■ **Texto para ler**:
----------------
“Brasil-Ao-Deus-Dará, esperando o que vai vir, achando que não tem jeito, mas sempre dando um jeitinho. Brasil-Interdito & Transgressão, um gerando o outro, mamilo tapado/bunda de fora, tráfico no morro/consumo no asfalto. Uma mão para botar menor na cadeia, outra para alimentar o que faz dele ‘bandido’. Despenalização das drogas: fim do tráfico. Vai encarar? (…)Brasil-Privataria, entregue a empreiteiros. Sistema político blindado contra a sociedade. Economia se modernizando na ditadura civil-militar, potência industrial sob signo autoritário e, a partir de Collor de Mello: exportar, exportar, exportar.”
Na impossibilidade de não associar o nome de Alexandra Lucas Coelho ao encanto do Brasil – não houvesse, antes de mais, um primeiro resultado literário, um conjunto de crónicas reunidas e publicadas em “Vai, Brasil” (Tinta da China, 2013) –, há-que preparar o leitor para o mundo tão infinito e diversificado, separado por milhares de quilómetros do oceano Atlântico e vivido pela escritora durante quatro anos, em primeiro como jornalista e, num outro momento, só como cronista do Público. Uma proximidade tão intensa que, pelo meio, surgiu “O Meu Amante de Domingo”, à medida que esta obra ainda não via a luz do dia. São demasiados pormenores que podem aproximar ou separar o Brasil de Portugal: o ponto de vista de cada leitor é fulcral para esta relação que se intensifica com o passar do tempo. Um país tão violento e racista, com um sistema político com tantas falhas, causador de recentes revoltas nas ruas, pode afastar-se de Portugal à medida que a cultura – não estivesse esta narrativa cercada por tanta música de géneros tão diversos – e o idioma, num mesmo patamar, e o passado, num outro, acabam por aproximar. Opostos que, num olhar curto e breve, acabam por juntar.
----------------
■ **O que fazer**:
1/ Segundo o texto sobre o Brasil, durante quantos anos a escritora viveu no país?
2/ Localize nos registos todas as linhas que contêm a palavra "Click" e copie-as.
O texto e os registos têm origens diferentes.

■ **Dados fornecidos**:
----------------
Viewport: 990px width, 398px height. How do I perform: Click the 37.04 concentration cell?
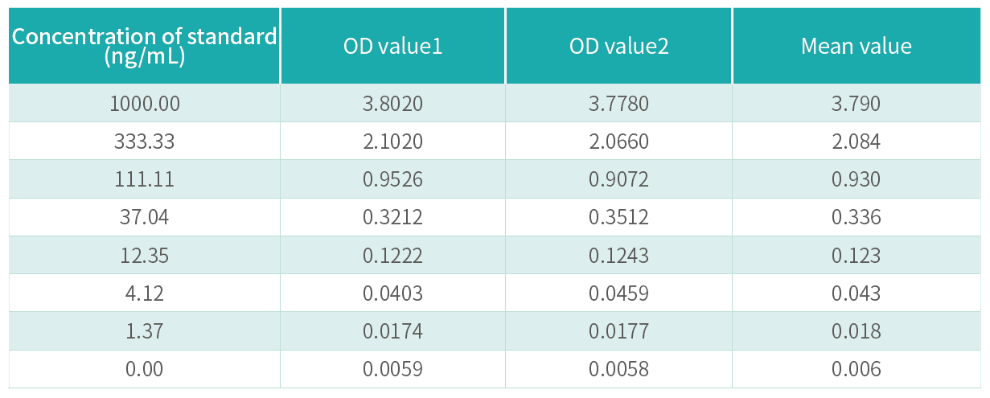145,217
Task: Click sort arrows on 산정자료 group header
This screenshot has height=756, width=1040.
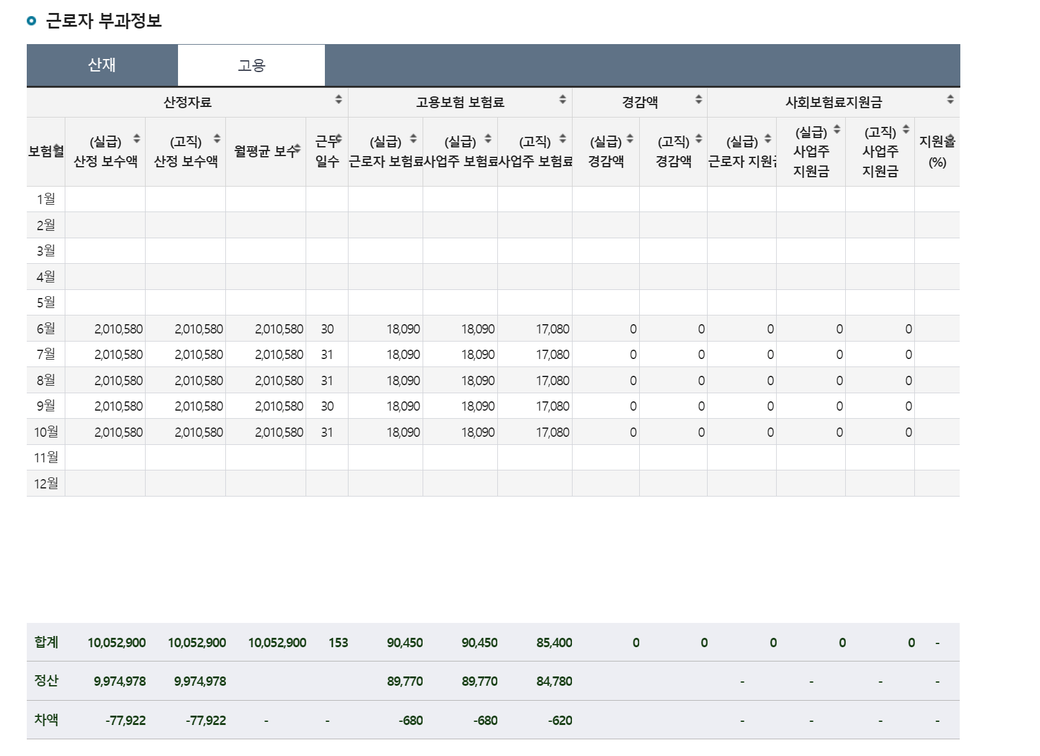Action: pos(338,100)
----------------
■ **Respostas por tarefa**:
1/ Durante quatro anos.

2/
Viewport: 990px width, 398px height. How do I perform: Click the 37.04 concentration cell?
Task: Click sort arrows on 산정자료 group header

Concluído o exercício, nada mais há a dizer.